XML MATTERS #11: Revisiting [xml_pickle] and [xml_objectify]
Lessons in Open Source and Common Sense

David Mertz, Ph.D.
Revisionist, Gnosis Software, Inc.
May 2001

    Since the author introduced his handy utilities for
    high-level Python handling of XML documents, users and
    readers have contributed a number of extremely useful
    enhancements and suggestions.  This column presents some of
    the changes to David's module suite, as well as some tips on
    advanced aspects of using and customizing the modules.


INTRODUCTION
------------------------------------------------------------------------

  My IBM columns, tutorials, and articles have had a dual--or
  maybe triple--purpose for your humble author.  In the first
  instance, I cherish the opportunity afforded me to share what
  knowledge I have with other programmers/developers, and maybe
  make a few people's tasks easier therein.  It is also awfully
  nice that I get paid money for writing these things.

  Another purpose is also contained in a number of my columns.  I
  have had the opportunity to release to the public domain
  programming code that I have written in the course of these
  columns.  In writing this code, I have had the goal of
  illustrating general programming concepts--and have tailored
  the code around that.  But at the same time, I have wanted to
  give the programming community code that individual developers
  can utilize directly for their own purposes.

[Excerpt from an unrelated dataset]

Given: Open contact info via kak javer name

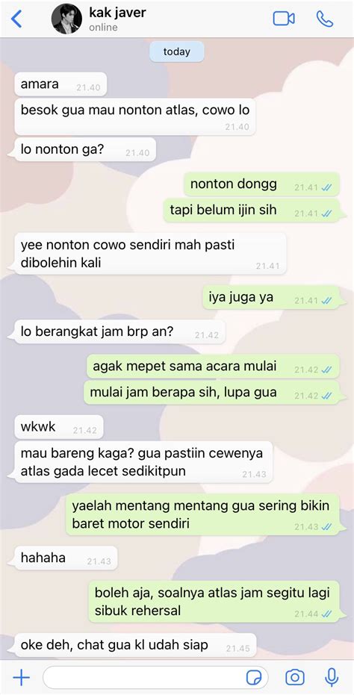Looking at the screenshot, I should click(x=117, y=13).
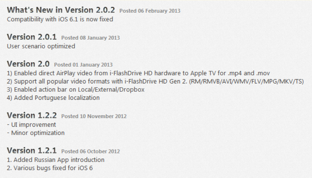Select the "Posted 06 October 2012" date
The image size is (312, 178).
tap(91, 151)
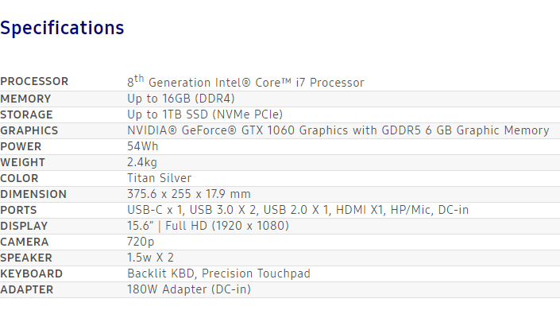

  A result of releasing the code that I have, is that I have
  received back from users of these modules a number of valuable
  suggestions and enhancement patches.  Most of the improvements
  users have come up with are ones I would never have imagined on
  my own; and a few are almost shocking in their insightfulness.
  I'd like to use this column to present some uses of
  [xml_pickle] and [xml_objectify] that were not possible when I
  wrote the columns that initially discussed these modules:  _XML
  Matters #1_ and _XML Matters #2_.


ENHANCEMENTS TO [xml_objectify]
------------------------------------------------------------------------

  One change, in particular, has been an ongoing struggle.  My
  timing was probably slightly unlucky.  Within a short time
  after I first created [xml_objectify] and [xml_pickle] (in
  August 2000), the PyXML distribution went through several
  incompatible versions; and not much later than that Python 2.0
  came out with its own not-quite-compatible XML support.  Users
  contributed several patches to match then current Python XML
  support along the way, but in their current state
  [xml_objectify] and [xml_pickle] both require Python 2.0+, and
  its included PyXML package.  Given the effective requirement
  for Python 2.0 in terms of the XML packages, I also allowed in
  a few other changes with Python 2 syntax.  The backwards
  incompatibility with Python 1.5 is unfortunate, but it would be
  too unweildy to maintain it in this case.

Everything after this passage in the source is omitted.